Purchaser covenants and agrees to:
i. maintain and refrain from removing any safety labels on the Products;
ii. comply with, all safety warnings and instructions;
iii. fully apply all appropriate safety guards and features in connection with the use of the Products; and
iv. educate appropriately its family members and other users in the safe installation, repair, maintenance, and use of the Products.
15. Miscellaneous.
A. TO THE MAXIMUM EXTENT PERMITTED BY APPLICABLE LAW SELLER DISCLAIMS ANY AND ALL LIABILITY, WHETHER DIRECTLY OR BY WAY OF INDEMNITY, FOR SPECIAL, INCIDENTAL, CONSEQUENTIAL OR OTHER DAMAGES, WHETHER BASED ON BREACH OF CONTRACT, TORT, STRICT OR PRODUCTS LIABILITY, INFRINGEMENT OF PATENTS, TRADE SECRETS, TRADEMARKS, COPYRIGHTS OR OTHER PROPRIETARY RIGHTS, OR ANY OTHER LEGAL THEORY IN CONNECTION WITH THE PURCHASE OR USE OF THE PRODUCTS. IN ADDITION, TO THE MAXIMUM EXTENT PERMITTED BY APPLICABLE LAW, IN NO EVENT SHALL SELLER'S AGGREGATE LIABILITY ARISING OUT OF OR RELATED TO THESE TERMS & CONDITIONS, WHETHER ARISING OUT OF OR RELATED TO BREACH OF CONTRACT, TORT (INCLUDING NEGLIGENCE) OR OTHERWISE, EXCEED THE TOTAL AMOUNT PAID BY PURCHASER TO SELLER FOR THE PRODUCTS SOLD HEREUNDER, RESPECTIVELY FOR THE PROVISON OF SERVICES.

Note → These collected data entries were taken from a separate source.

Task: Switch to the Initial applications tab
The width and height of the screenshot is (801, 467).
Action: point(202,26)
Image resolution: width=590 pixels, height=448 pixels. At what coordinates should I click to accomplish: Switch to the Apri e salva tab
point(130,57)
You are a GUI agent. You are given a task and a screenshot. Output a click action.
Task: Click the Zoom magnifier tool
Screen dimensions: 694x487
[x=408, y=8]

B. The invalidity or unenforceability of any provision or portion of these Terms & Conditions shall not affect the validity or enforceability of the remaining provisions hereof, and such remaining provisions shall remain in full force and effect.

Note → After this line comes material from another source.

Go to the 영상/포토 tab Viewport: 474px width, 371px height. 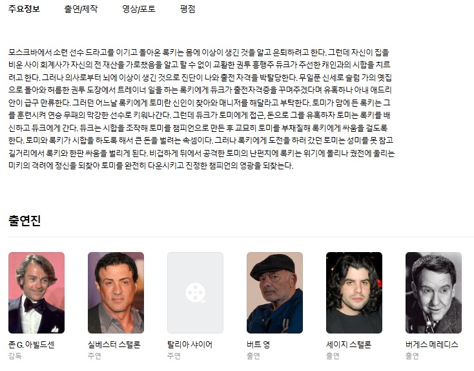point(139,9)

C. Any collection, processing and use of Purchaser’s personal data is governed by Seller’s Privacy Policy which can be found at https://www.mieleusa.com/domestic/privacy-policy-3762.htm.

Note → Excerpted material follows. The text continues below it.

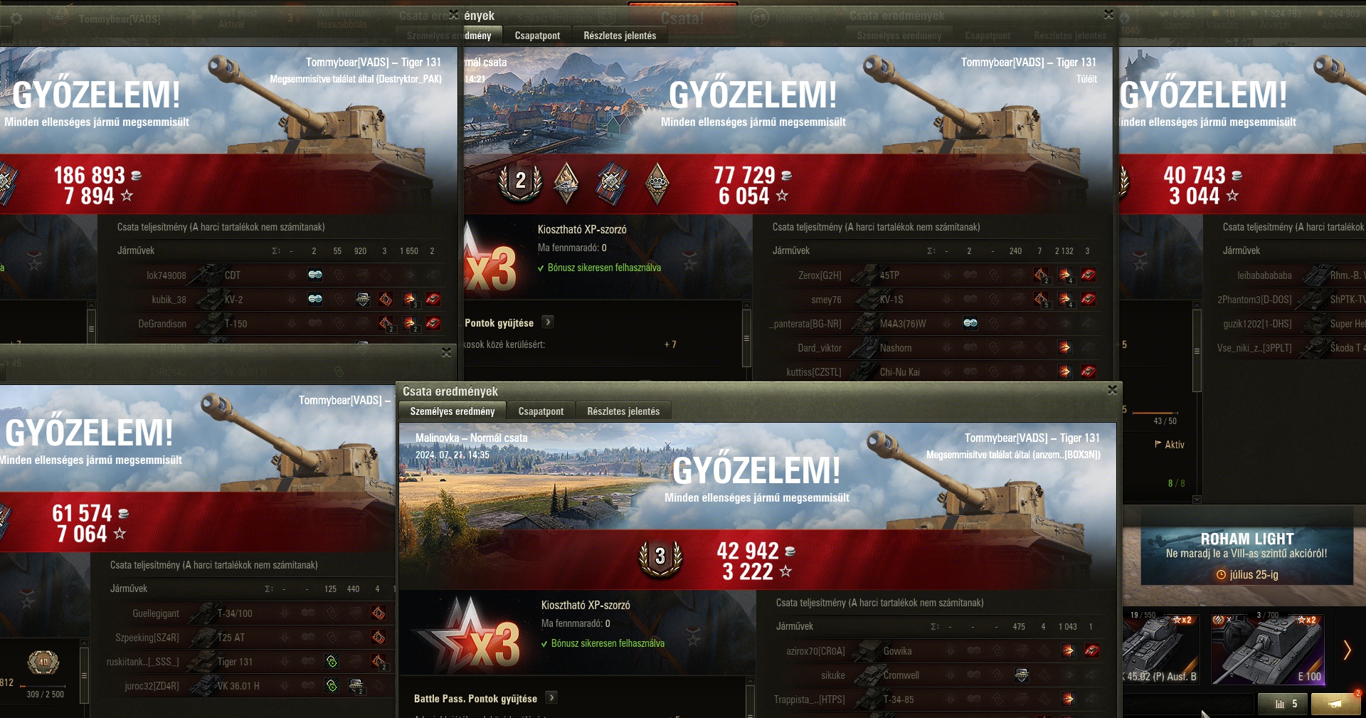The width and height of the screenshot is (1366, 718).
Task: Click the wreath badge numbered 2
Action: pos(520,182)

D. The failure or omission of either party hereto to insist, in any instance, upon and performance by the other party of any term or condition of these Terms & Conditions or to exercise any of its rights hereunder shall not be deemed to be a modification of any term hereof or a waiver or relinquishment of the future performance of any such term or condition by such party, nor shall such failure or omission constitute a waiver on the right of such party to insist upon future performance by the other party of any such term or condition.
E. These Terms & Conditions shall be governed by, and construed in accordance with, the law of the State of New Jersey without reference to its conflicts-of-law principles; provided, however, that the parties hereto expressly exclude the application of the 1980 United Nations Convention on Contracts for the International Sales of Goods.
F. Any dispute, controversy or claim arising out of or relating to these Terms & Conditions, including but not limited to the execution, performance or termination thereof or to any issue of liability arising out of the performance of these Terms & Conditions, which the parties have not been able to settle amicably shall be submitted to the exclusive jurisdiction of the state or federal courts with jurisdiction in the State of New Jersey. Each party hereby waives any and all claims, pleas or defenses (including without limitation a plea for forum non conveniens) that would permit such party to seek the jurisdiction of any courts or arbitration tribunals other than those set forth in the preceding sentence. EACH PARTY HEREBY WAIVES, TO THE FULLEST EXTENT PERMITTED BY APPLICABLE LAW, ANY RIGHT IT MAY HAVE TO A TRIAL BY JURY IN ANY LEGAL PROCEEDING DIRECTLY OR INDIRECTLY ARISING OUT OF OR RELATING TO THESE TERMS & CONDITIONS.
G. Whenever the context hereof shall so require, the singular shall include the plural, the male gender shall include the female gender and neuter, and vice versa. Whenever the words “include,” “includes” or “including” are used in these Terms & Conditions, they shall be deemed to be followed by the words “without limitation” whether or not such words actually appear thereafter. Whenever the word “or” is used in these Terms & Conditions, it shall not be deemed to be exclusive. Headings in these Terms & Conditions are for convenience only and shall not affect the interpretation of these Terms & Conditions or of any provision herein. PURCHASER WAIVES THE APPLICATION OF ANY LAW, INCLUDING ANY RULE OF CONSTRUCTION) PROVIDING THAT AMBIGUITIES IN AN AGREEMENT OR OTHER DOCUMENT WILL BE CONSTRUED AGAINST THE PARTY DRAFTING SUCH AGREEMENT OR DOCUMENT.